Zmarnowane okazje Darwina Nuneza? Były. Kabaret w obronie? Był. Dziura w środku pola? Była. Niewidoczny Mohamed Salah? Też był. Sezon 2022/2023 się rozkręca, czas mija, ale w Liverpoolu nic się nie zmienia. Już pierwsze dwie kolejki po mundialu w Katarze nie dawały kibicom The Reds powodów do optymizmu, ale dziś potwierdziły się wszystkie obawy. Wcześniej dopisywało jeszcze szczęście, ale w poniedziałkowy wieczór w Londynie Brentford nie dało losowi pola do popisu i zagrało na nosie kolejnemu rywalowi z najwyższej półki.
Powiedzieć, że Liverpool w tym sezonie zawodzi, to jakby nic nie powiedzieć. Szóste miejsce w tabeli na początku 2023 roku i aż 15 punktów straty do prowadzącego Arsenalu to scenariusz, którego nie przewidzieliby nawet najbardziej pesymistyczni kibice.
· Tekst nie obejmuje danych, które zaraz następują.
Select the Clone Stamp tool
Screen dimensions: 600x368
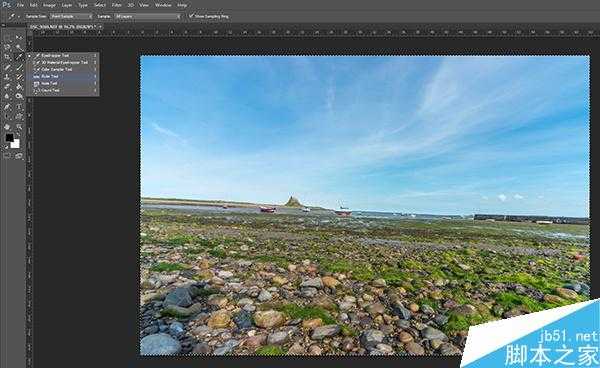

The Reds jeszcze w pierwszej połowie sezonu stracili w zasadzie szanse na mistrzostwo, a jak tak dalej pójdzie, to oddalać zacznie się także Top 4.
Brentford – Liverpool 3:1. Mundial też nie pomógł
Kibice liczyli, że przerwa mundialowa w trakcie sezonu pozwoli Juergenowi Kloppowi na odmienienie drużyny, która nie potrafi w żaden sposób wrócić do dyspozycji z poprzedniego sezonu. Miał być nowy okres przygotowawczy, wstrząs w drużynie i ponowne podłączenie jej do prądu. Niestety bardzo szybko można się było zorientować, że ta misja zakończyła się raczej niepowodzeniem.
The Reds po powrocie najpierw pokonali na wyjeździe Aston Villę 3:1, ale nie przyszło to wcale z łatwością i nie udało ustrzec się błędów. To mogło jednak dać jakiś pozytywny sygnał, że coś zaczyna się zmieniać. Niestety kolejny mecz na Anfield Road z Leicester to już występ, w którym piłkarze Liverpoolu mieli więcej szczęścia niż rozumu. Gdyby nie spektakularny występ Wouta Faesa i jego… dwie bramki samobójcze, to już wtedy mogła przyjść pierwsza porażka. Szczęście jednak dopisało, więc obyło się bez kompromitacji.
Ale na poniedziałek szczęścia już nie wystarczyło…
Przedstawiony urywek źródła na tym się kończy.